“Yes; I am well, by the grace of God and my own good sense,” returned her hostess in her brisk, almost hard tones. “You are prompt to the hour, child. I like that. I hate to be kept waiting. I have my tea at precisely five o’clock. It is years since I had a guest to tea. Sit down there.” She indicated a straight chair with an ornamental leather back and seat. “Jonas will bring the tea table in directly, and serve the tea. Take off your hat and lay it on the library table. I wish to see you without it.”
She had not more than finished speaking, when the snowy-haired servitor wheeled in a good-sized rosewood tea-table. He drew it up to where Marjorie sat, and brought another chair for the mistress of Hamilton Arms similar to the one on which the guest was sitting. Withdrawing from the room, he left youth and age to take tea together.
“Who would have thought that I should ever pour tea for one of my particular aversions,” Miss Susanna commented with grim humor. “Do you take sugar and cream, child?”

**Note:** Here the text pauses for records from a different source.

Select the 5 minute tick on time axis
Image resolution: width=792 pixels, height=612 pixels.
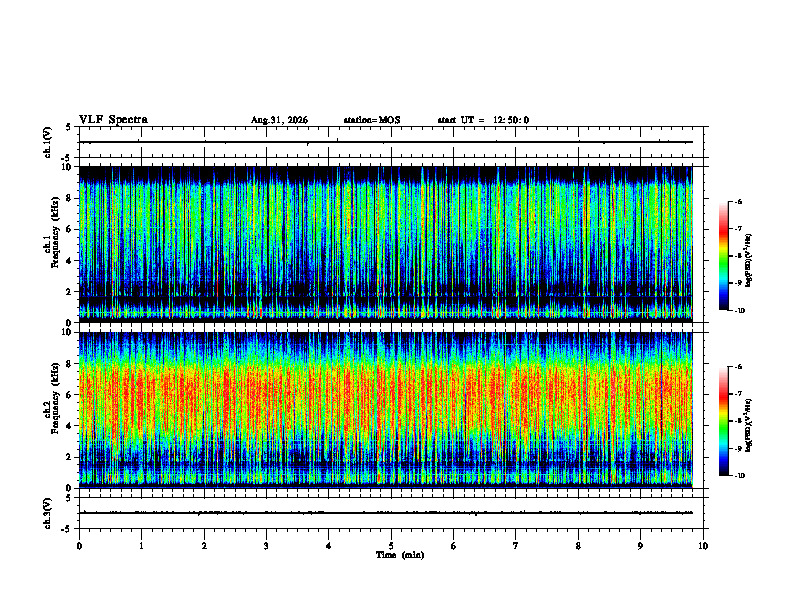tap(391, 546)
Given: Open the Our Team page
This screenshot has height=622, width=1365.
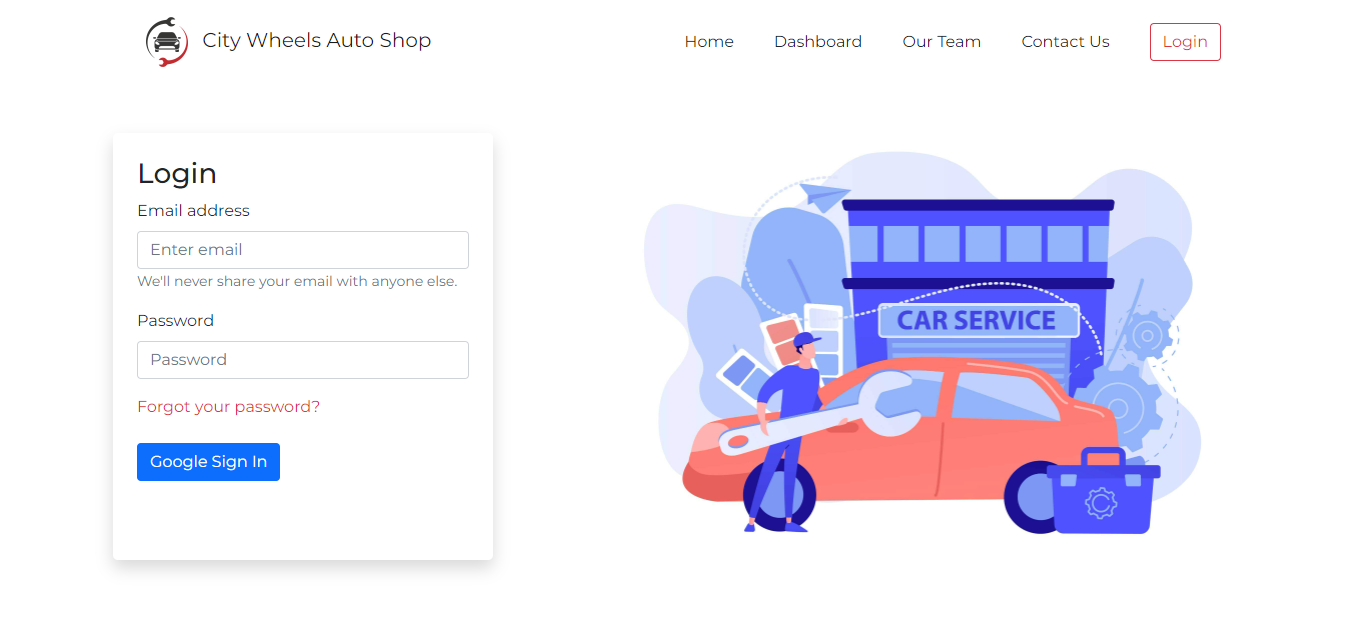Looking at the screenshot, I should 942,42.
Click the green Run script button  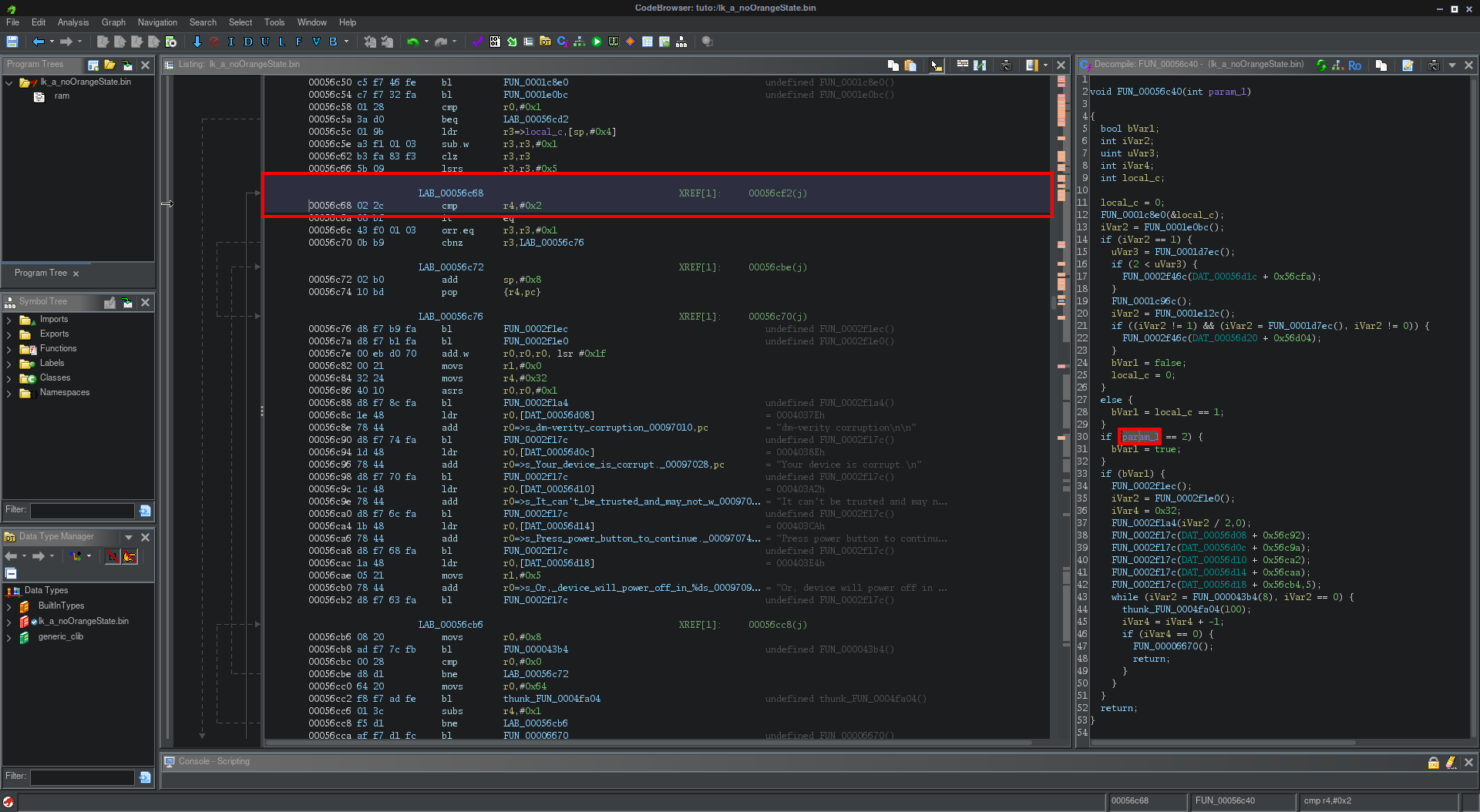(x=597, y=42)
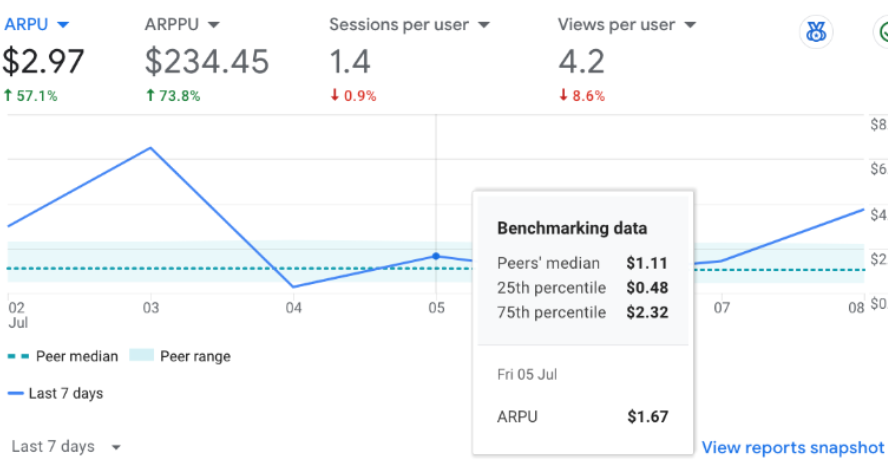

“Two lumps of sugar and no cream.” Marjorie held out her hand for the delicate Sevres cup.
“Help yourself to the muffins and jam. It is red raspberry. I put it up myself. Now eat as though you were hungry. I am always ravenous for my tea. I do not have dinner until eight and I am outdoors so much I grow very hungry as five o’clock approaches.”
“I am awfully hungry,” Marjorie confessed. “I love five o’clock tea. We have it at home in summer but not in winter. We girls at Hamilton hardly ever have it, because we have dinner shortly after six.”
“At what campus house are you?” was the abrupt question.
“Wayland Hall. I like it best of all, though Silverton Hall is a fine house.”
“Wayland Hall,” the old lady repeated. “It was his favorite house.”
“You are speaking of Mr. Brooke Hamilton?” Marjorie inquired with breathless interest. “Miss Remson said it was his favorite house. He was so wonderful. ‘We shall ne’er see his like again,’” she quoted, her brown eyes eloquent.